Guarapuava, 19 de janeiro de 2020
Conteúdo inválido
#curta!

Há 40 anos, Rita Felchak e suas produções já tinham notoriedade no teatro. Com personagens, figurinos e múltiplas facetas nas diversas peças teatrais, a artista vem ganhando corações desde 1994, ano em que se consolidou como companhia teatral em Guarapuava

-

Atuar sendo mil pessoas em uma só: talvez essa seja a maior satisfação daqueles que fazem teatro, contam histórias e encenam. Fazendo rir ou chorar, os artistas conquistam o público, inserindo-o em diversos universos.

Com Rita Felchak não foi diferente. Junto da irmã Dody, viu no teatro muito mais do que paixão, mas também uma oportunidade de ganhar novos espaços valorizando a arte, atuando desde 1994 em Guarapuava. 

“Eu comecei nos anos de 1980, já vai fazer 40 anos que estou nesta minha carreira. Já fiz muitas coisas, viajamos muito, mas a gente acha que formou uma plateia, formou uma opinião crítica. A gente também teve essa importância cultural que Guarapuava hoje está vivendo. Assim como muitas outras categorias, a dança, a música, o teatro também tem esta grande importância de formar uma consciência”, destaca Rita.

Filhas de costureira, era a mãe de Rita e da irmã que tecia alguns dos figurinos que a equipe subia aos palcos. Hoje, a atividade se estende entre as gerações. “Eu tenho, além da minha irmã Dody, meus filhos que estão seguindo esse meu legado. É a minha herança que deixo para eles, e as pessoas que chegam até nós se apaixonam pela nossa arte, e assim vamos montando este exército”, destacou.

PRODUÇÕES

Participando de festivais em diversas cidades, já entraram para a lista mais de 50 espetáculos performados por Rita e sua companhia artística. Dentre as produções, a artista não consegue destacar uma específica. “Uma mãe não pode dizer que gosta mais de um filho do que de outro, então, para cada época é uma importância, e para cada época nós estamos absorvendo um tema”.

NECESSIDADES E EXPECTATIVAS

Rita enfatiza que ainda existem falhas no ramo artístico, que valorizem e incentivem a prática teatral dentro e fora das coxias a nível nacional. “Eu acho que ainda faltam muitas coisas.
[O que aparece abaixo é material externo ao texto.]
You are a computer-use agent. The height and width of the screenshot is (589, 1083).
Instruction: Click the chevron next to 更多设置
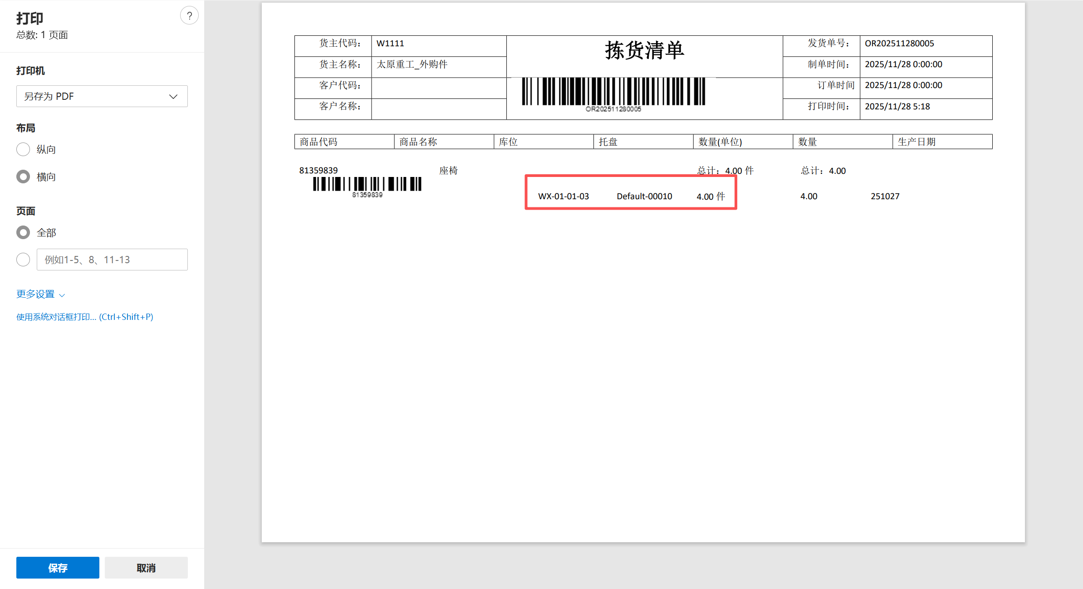pos(62,295)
Faltam leis, pessoas que representem no legislativo as questões culturais, então falta um olhar para estes casos, e uma política que atinja todas as áreas culturais”.

A peça 'Revolução das Mulheres' é uma produção de Felchak, e oferece, por meio da comédia, reflexões sobre o cotidiano das mulheres que lutam por igualdade (Ágata Neves)

A expectativa da artista é que, futuramente, o teatro seja visto com novos olhos e roupagem, incentivando tal expansão não apenas em Guarapuava, mas também no país todo. 

FORMAÇÃO

Compartilhando da mesma importância para a formação cultural das artes cênicas em Guarapuava, o diretor Jones Guerra traz o teatro como uma constante marca em sua vida. Envolvido com os palcos desde criança, ele se descreve como um “incentivador de artistas”, já que foi responsável pela criação do Festival Cênico Guarapuava Abre as Cortinas. 

“Eu gosto de incentivar as pessoas, trocar ideias com as pessoas que fazem teatro não comercialmente, mas para realização pessoal. Tem muita gente por aí que pensa assim, e essa é a verdadeira arte”, acredita.

No seu ponto de vista, para que esse tipo de arte continue existindo é necessário um movimento constante e de participação popular, além de políticas públicas de incentivo. “Em relação há alguns anos, está mais acessível ir aos locais de arte”, citando que a presença artística nas escolas públicas também vem melhorando com o passar do tempo.

Dessa forma, a criação do festival cênico e sua atuação na “terra do lobo bravo” funcionam, de certa maneira, como uma verdadeira formação de plateia. “Principalmente as crianças e adolescentes, incentivando a arte para todos os professores, estudantes e grupos em geral”.